EXERCISE DESCRIPTION — Give the records again in full, exactly as they are.

[Saved data entries]

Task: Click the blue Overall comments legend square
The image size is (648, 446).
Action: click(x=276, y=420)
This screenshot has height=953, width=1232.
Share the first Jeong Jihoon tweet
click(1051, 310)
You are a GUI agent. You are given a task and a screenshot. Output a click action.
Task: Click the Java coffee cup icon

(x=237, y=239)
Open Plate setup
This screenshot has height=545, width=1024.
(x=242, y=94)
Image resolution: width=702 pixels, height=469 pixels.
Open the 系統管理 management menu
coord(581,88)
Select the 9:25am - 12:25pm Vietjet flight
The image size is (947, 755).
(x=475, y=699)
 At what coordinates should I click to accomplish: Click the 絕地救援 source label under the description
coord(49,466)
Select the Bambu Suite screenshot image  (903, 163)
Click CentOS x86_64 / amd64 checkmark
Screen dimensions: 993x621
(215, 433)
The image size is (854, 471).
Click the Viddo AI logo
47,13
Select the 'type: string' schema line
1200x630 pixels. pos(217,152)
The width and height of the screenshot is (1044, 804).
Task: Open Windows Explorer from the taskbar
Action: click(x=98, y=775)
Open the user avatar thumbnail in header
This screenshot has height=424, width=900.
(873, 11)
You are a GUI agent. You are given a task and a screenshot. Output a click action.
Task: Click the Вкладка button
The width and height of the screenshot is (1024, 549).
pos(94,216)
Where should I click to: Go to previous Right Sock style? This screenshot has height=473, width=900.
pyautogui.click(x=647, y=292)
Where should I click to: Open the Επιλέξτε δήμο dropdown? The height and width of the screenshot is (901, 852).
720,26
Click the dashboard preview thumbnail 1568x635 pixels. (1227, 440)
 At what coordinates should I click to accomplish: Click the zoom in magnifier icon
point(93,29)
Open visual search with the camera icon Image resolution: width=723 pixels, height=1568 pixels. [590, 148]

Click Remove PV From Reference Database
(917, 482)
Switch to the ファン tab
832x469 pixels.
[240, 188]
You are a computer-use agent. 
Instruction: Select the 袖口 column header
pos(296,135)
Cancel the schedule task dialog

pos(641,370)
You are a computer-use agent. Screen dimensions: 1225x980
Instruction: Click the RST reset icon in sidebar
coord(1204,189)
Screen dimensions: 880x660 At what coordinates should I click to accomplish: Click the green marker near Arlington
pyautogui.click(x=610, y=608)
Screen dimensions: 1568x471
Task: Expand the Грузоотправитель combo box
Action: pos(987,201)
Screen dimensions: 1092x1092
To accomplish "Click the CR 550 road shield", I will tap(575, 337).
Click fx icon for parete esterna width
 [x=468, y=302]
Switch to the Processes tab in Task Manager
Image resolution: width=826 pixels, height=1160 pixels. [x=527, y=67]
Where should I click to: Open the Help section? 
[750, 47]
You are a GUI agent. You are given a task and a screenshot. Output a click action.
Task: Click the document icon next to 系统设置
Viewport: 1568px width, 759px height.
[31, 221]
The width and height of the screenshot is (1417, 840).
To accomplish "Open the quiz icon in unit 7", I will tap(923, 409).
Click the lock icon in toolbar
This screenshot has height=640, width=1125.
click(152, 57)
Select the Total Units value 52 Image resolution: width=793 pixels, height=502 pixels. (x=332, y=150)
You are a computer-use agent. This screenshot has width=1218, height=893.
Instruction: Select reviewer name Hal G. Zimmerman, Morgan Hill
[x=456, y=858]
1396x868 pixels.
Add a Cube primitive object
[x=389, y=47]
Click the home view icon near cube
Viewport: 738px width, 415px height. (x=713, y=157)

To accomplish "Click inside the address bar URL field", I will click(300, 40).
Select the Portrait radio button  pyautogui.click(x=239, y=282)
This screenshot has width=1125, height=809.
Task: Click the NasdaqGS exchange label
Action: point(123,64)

SOLUTION TO THE EXERCISE —
Task: Click the blue Overall comments legend square
The image size is (648, 446).
Action: click(x=276, y=420)
This screenshot has height=953, width=1232.
Share the first Jeong Jihoon tweet
click(1051, 310)
You are a GUI agent. You are given a task and a screenshot. Output a click action.
Task: Click the Java coffee cup icon

(x=237, y=239)
Open Plate setup
This screenshot has height=545, width=1024.
(x=242, y=94)
Image resolution: width=702 pixels, height=469 pixels.
Open the 系統管理 management menu
coord(581,88)
Select the 9:25am - 12:25pm Vietjet flight
The image size is (947, 755).
(x=475, y=699)
 At what coordinates should I click to accomplish: Click the 絕地救援 source label under the description
coord(49,466)
Select the Bambu Suite screenshot image  (903, 163)
Click CentOS x86_64 / amd64 checkmark
Screen dimensions: 993x621
(215, 433)
The image size is (854, 471).
Click the Viddo AI logo
47,13
Select the 'type: string' schema line
1200x630 pixels. pos(217,152)
The width and height of the screenshot is (1044, 804).
Task: Open Windows Explorer from the taskbar
Action: click(x=98, y=775)
Open the user avatar thumbnail in header
This screenshot has height=424, width=900.
(873, 11)
You are a GUI agent. You are given a task and a screenshot. Output a click action.
Task: Click the Вкладка button
The width and height of the screenshot is (1024, 549).
pos(94,216)
Where should I click to: Go to previous Right Sock style? This screenshot has height=473, width=900.
pyautogui.click(x=647, y=292)
Where should I click to: Open the Επιλέξτε δήμο dropdown? The height and width of the screenshot is (901, 852).
720,26
Click the dashboard preview thumbnail 1568x635 pixels. (1227, 440)
 At what coordinates should I click to accomplish: Click the zoom in magnifier icon
point(93,29)
Open visual search with the camera icon Image resolution: width=723 pixels, height=1568 pixels. [590, 148]

Click Remove PV From Reference Database
(917, 482)
Switch to the ファン tab
832x469 pixels.
[240, 188]
You are a computer-use agent. 
Instruction: Select the 袖口 column header
pos(296,135)
Cancel the schedule task dialog

pos(641,370)
You are a computer-use agent. Screen dimensions: 1225x980
Instruction: Click the RST reset icon in sidebar
coord(1204,189)
Screen dimensions: 880x660 At what coordinates should I click to accomplish: Click the green marker near Arlington
pyautogui.click(x=610, y=608)
Screen dimensions: 1568x471
Task: Expand the Грузоотправитель combo box
Action: pos(987,201)
Screen dimensions: 1092x1092
To accomplish "Click the CR 550 road shield", I will tap(575, 337).
Click fx icon for parete esterna width
 [x=468, y=302]
Switch to the Processes tab in Task Manager
Image resolution: width=826 pixels, height=1160 pixels. [x=527, y=67]
Where should I click to: Open the Help section? 
[750, 47]
You are a GUI agent. You are given a task and a screenshot. Output a click action.
Task: Click the document icon next to 系统设置
Viewport: 1568px width, 759px height.
[31, 221]
The width and height of the screenshot is (1417, 840).
To accomplish "Open the quiz icon in unit 7", I will tap(923, 409).
Click the lock icon in toolbar
This screenshot has height=640, width=1125.
click(152, 57)
Select the Total Units value 52 Image resolution: width=793 pixels, height=502 pixels. (x=332, y=150)
You are a computer-use agent. This screenshot has width=1218, height=893.
Instruction: Select reviewer name Hal G. Zimmerman, Morgan Hill
[x=456, y=858]
1396x868 pixels.
Add a Cube primitive object
[x=389, y=47]
Click the home view icon near cube
Viewport: 738px width, 415px height. (x=713, y=157)

To accomplish "Click inside the address bar URL field", I will click(300, 40).
Select the Portrait radio button  pyautogui.click(x=239, y=282)
This screenshot has width=1125, height=809.
Task: Click the NasdaqGS exchange label
Action: point(123,64)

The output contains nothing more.